* Task requirements
In the passage below about overwhelming empathy, what nickname has the writer been called repeatedly throughout life?

* Selection
····················

Does that make any sense, or am I just rambling?

I relate to this all the way down to a cellular level. I've been called "fireball" repeatedly through-out my life and treated like one because when I feel an emotion of catastrophic proportion coming on me, I HAVE to get it out. NOW. My nature is to catalyze and I have to do it for myself as well. I usually only have problems when the overwhelming emotion is bad.

For example, if I see on the news that some child has been raped or murdered, or some old person has been beaten to death, I have to get away from it. If I can't get away, it jams into me. I liken my non-negotiable emotional reception to being a dog in a cage with a person jabbing you with a stick. You can't bite them, you can't run away. You're stuck in it and you have to shudder through the tidal wave until it passes. I experience the suffering of the violated person as if it were happening to me, and I just can't stand it sometimes (literally, I can physically crumble under the barrage). I haven't found a way to turn off the empathy or tone it down. I simply have to avoid triggers until I can find a better way of managing it.

····················

* Information shown
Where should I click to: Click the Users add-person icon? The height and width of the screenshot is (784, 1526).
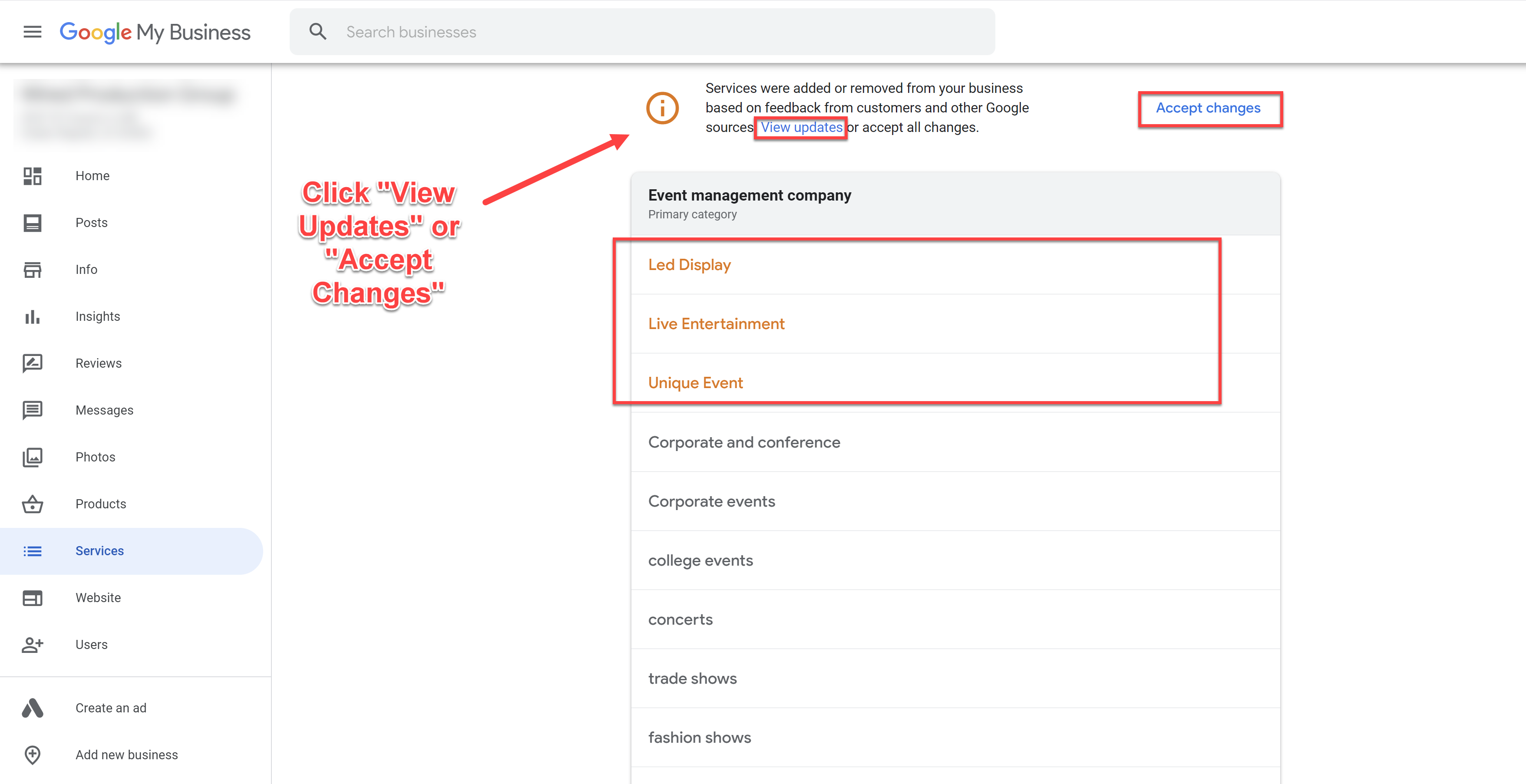(x=33, y=644)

····················

* Written response
"Fireball."